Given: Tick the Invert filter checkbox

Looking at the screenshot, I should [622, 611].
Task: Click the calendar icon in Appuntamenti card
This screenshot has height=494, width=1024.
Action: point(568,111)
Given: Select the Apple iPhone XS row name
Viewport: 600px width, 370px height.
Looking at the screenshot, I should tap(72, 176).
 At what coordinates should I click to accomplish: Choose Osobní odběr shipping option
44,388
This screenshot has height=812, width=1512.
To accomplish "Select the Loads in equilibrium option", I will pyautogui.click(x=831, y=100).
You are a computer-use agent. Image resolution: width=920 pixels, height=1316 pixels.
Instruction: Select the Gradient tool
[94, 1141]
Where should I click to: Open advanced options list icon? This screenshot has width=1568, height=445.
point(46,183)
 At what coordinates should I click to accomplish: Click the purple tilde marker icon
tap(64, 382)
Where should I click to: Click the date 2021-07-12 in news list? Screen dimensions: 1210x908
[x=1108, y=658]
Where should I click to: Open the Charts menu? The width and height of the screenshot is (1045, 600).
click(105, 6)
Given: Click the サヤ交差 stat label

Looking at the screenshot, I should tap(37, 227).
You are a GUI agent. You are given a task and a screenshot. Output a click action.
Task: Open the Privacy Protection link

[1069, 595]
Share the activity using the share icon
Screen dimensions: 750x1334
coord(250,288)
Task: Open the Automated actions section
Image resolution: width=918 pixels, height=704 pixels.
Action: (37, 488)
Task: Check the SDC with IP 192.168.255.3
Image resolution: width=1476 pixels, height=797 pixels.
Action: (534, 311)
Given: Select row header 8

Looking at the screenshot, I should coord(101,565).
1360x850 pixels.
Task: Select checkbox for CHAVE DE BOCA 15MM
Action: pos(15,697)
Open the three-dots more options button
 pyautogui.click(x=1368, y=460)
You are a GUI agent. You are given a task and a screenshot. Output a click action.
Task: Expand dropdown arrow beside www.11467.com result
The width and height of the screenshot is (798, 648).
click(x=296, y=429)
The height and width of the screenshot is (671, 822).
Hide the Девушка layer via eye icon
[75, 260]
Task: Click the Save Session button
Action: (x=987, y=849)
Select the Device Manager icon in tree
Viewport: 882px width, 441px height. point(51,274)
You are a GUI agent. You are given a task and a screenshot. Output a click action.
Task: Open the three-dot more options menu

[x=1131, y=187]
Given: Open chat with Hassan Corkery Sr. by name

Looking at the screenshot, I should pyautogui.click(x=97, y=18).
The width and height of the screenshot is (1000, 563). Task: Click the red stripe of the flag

[Directions]: Print the entire listing above verbatim, with every line unchanged and in its original order.

[Task answer]:
Given: Tick the Invert filter checkbox

Looking at the screenshot, I should [622, 611].
Task: Click the calendar icon in Appuntamenti card
This screenshot has height=494, width=1024.
Action: point(568,111)
Given: Select the Apple iPhone XS row name
Viewport: 600px width, 370px height.
Looking at the screenshot, I should tap(72, 176).
 At what coordinates should I click to accomplish: Choose Osobní odběr shipping option
44,388
This screenshot has height=812, width=1512.
To accomplish "Select the Loads in equilibrium option", I will pyautogui.click(x=831, y=100).
You are a computer-use agent. Image resolution: width=920 pixels, height=1316 pixels.
Instruction: Select the Gradient tool
[94, 1141]
Where should I click to: Open advanced options list icon? This screenshot has width=1568, height=445.
point(46,183)
 At what coordinates should I click to accomplish: Click the purple tilde marker icon
tap(64, 382)
Where should I click to: Click the date 2021-07-12 in news list? Screen dimensions: 1210x908
[x=1108, y=658]
Where should I click to: Open the Charts menu? The width and height of the screenshot is (1045, 600).
click(105, 6)
Given: Click the サヤ交差 stat label

Looking at the screenshot, I should tap(37, 227).
You are a GUI agent. You are given a task and a screenshot. Output a click action.
Task: Open the Privacy Protection link

[1069, 595]
Share the activity using the share icon
Screen dimensions: 750x1334
coord(250,288)
Task: Open the Automated actions section
Image resolution: width=918 pixels, height=704 pixels.
Action: (37, 488)
Task: Check the SDC with IP 192.168.255.3
Image resolution: width=1476 pixels, height=797 pixels.
Action: (534, 311)
Given: Select row header 8

Looking at the screenshot, I should coord(101,565).
1360x850 pixels.
Task: Select checkbox for CHAVE DE BOCA 15MM
Action: pos(15,697)
Open the three-dots more options button
 pyautogui.click(x=1368, y=460)
You are a GUI agent. You are given a task and a screenshot. Output a click action.
Task: Expand dropdown arrow beside www.11467.com result
The width and height of the screenshot is (798, 648).
click(x=296, y=429)
The height and width of the screenshot is (671, 822).
Hide the Девушка layer via eye icon
[75, 260]
Task: Click the Save Session button
Action: (x=987, y=849)
Select the Device Manager icon in tree
Viewport: 882px width, 441px height. point(51,274)
You are a GUI agent. You are given a task and a screenshot. Output a click action.
Task: Open the three-dot more options menu

[x=1131, y=187]
Given: Open chat with Hassan Corkery Sr. by name

Looking at the screenshot, I should pyautogui.click(x=97, y=18).
The width and height of the screenshot is (1000, 563). Task: Click the red stripe of the flag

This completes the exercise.